> What is required
Type out the whole listing again exactly, pictures omitted.

> Extracted records
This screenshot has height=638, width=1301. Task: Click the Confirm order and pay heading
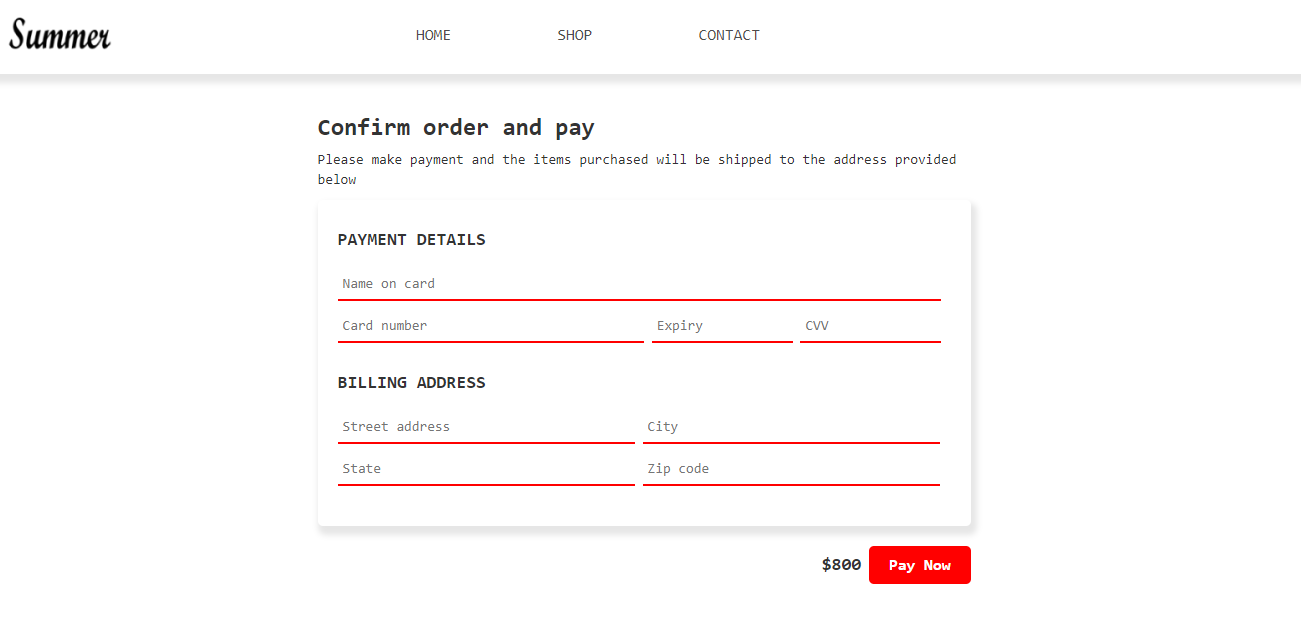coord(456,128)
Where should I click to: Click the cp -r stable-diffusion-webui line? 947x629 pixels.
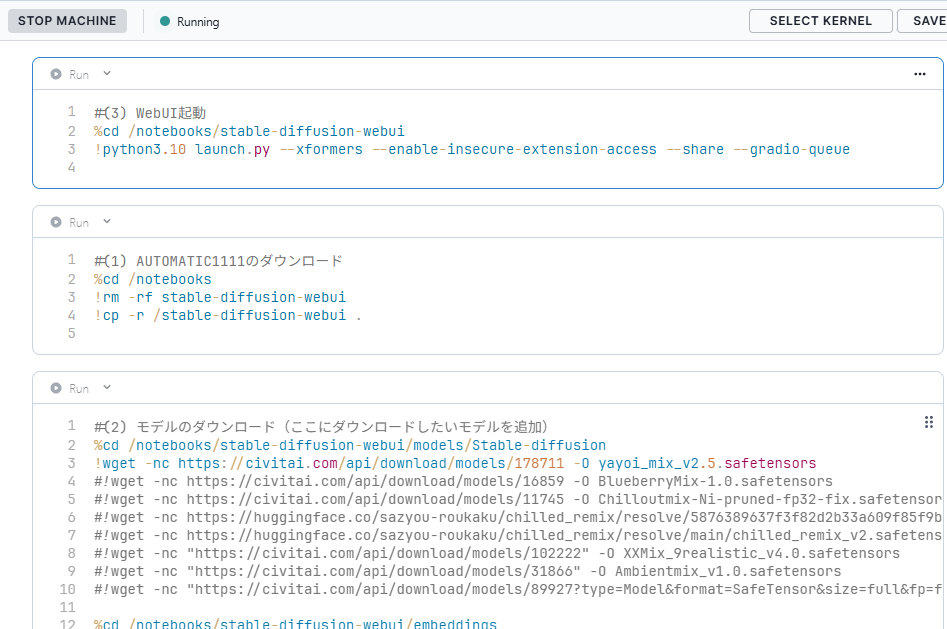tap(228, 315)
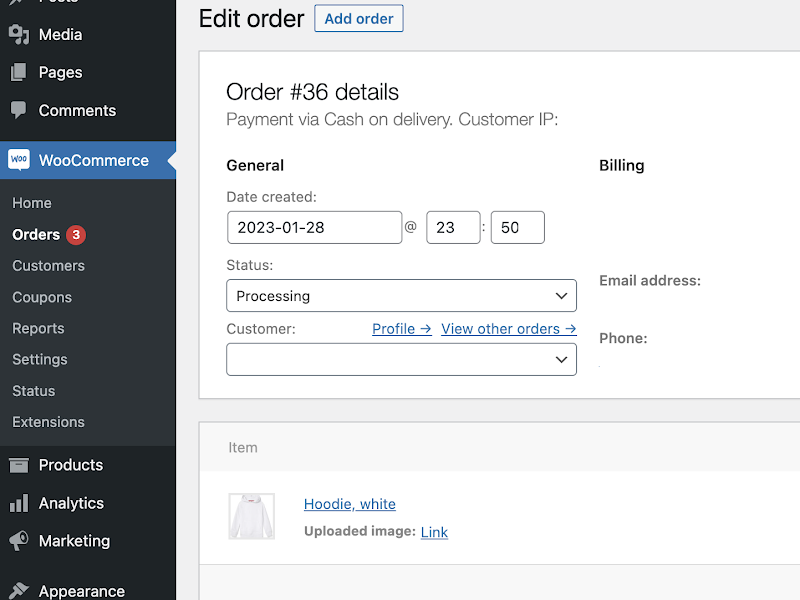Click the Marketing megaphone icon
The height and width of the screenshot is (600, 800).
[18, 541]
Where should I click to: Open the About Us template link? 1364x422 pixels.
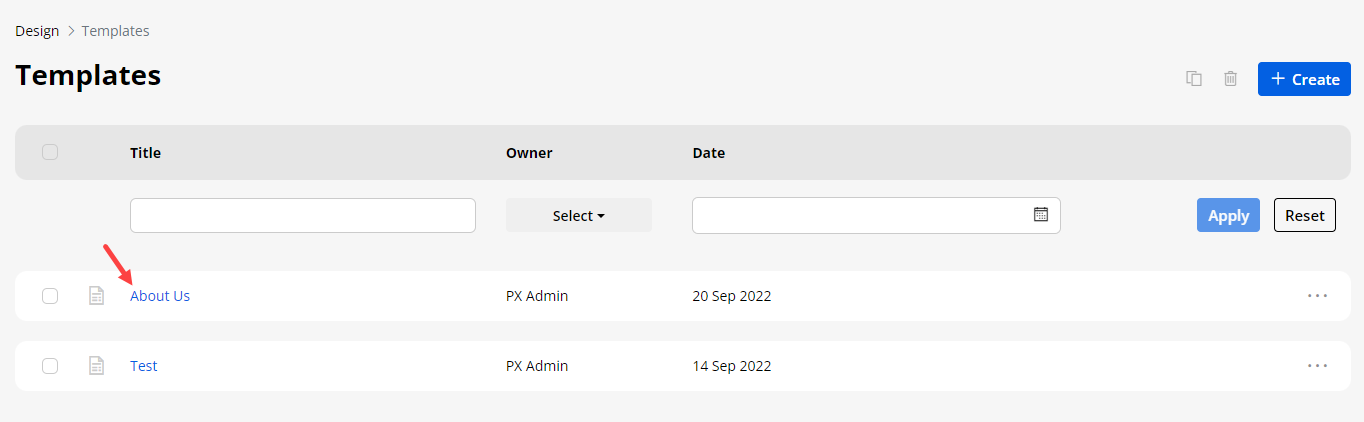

> Answer for the task
This screenshot has height=638, width=1301. Task: Click the Confirm order and pay heading
coord(456,128)
Where should I click to: Click the cp -r stable-diffusion-webui line? 947x629 pixels.
tap(228, 315)
Click the Marketing megaphone icon
The height and width of the screenshot is (600, 800).
[18, 541]
Where should I click to: Open the About Us template link? 1364x422 pixels.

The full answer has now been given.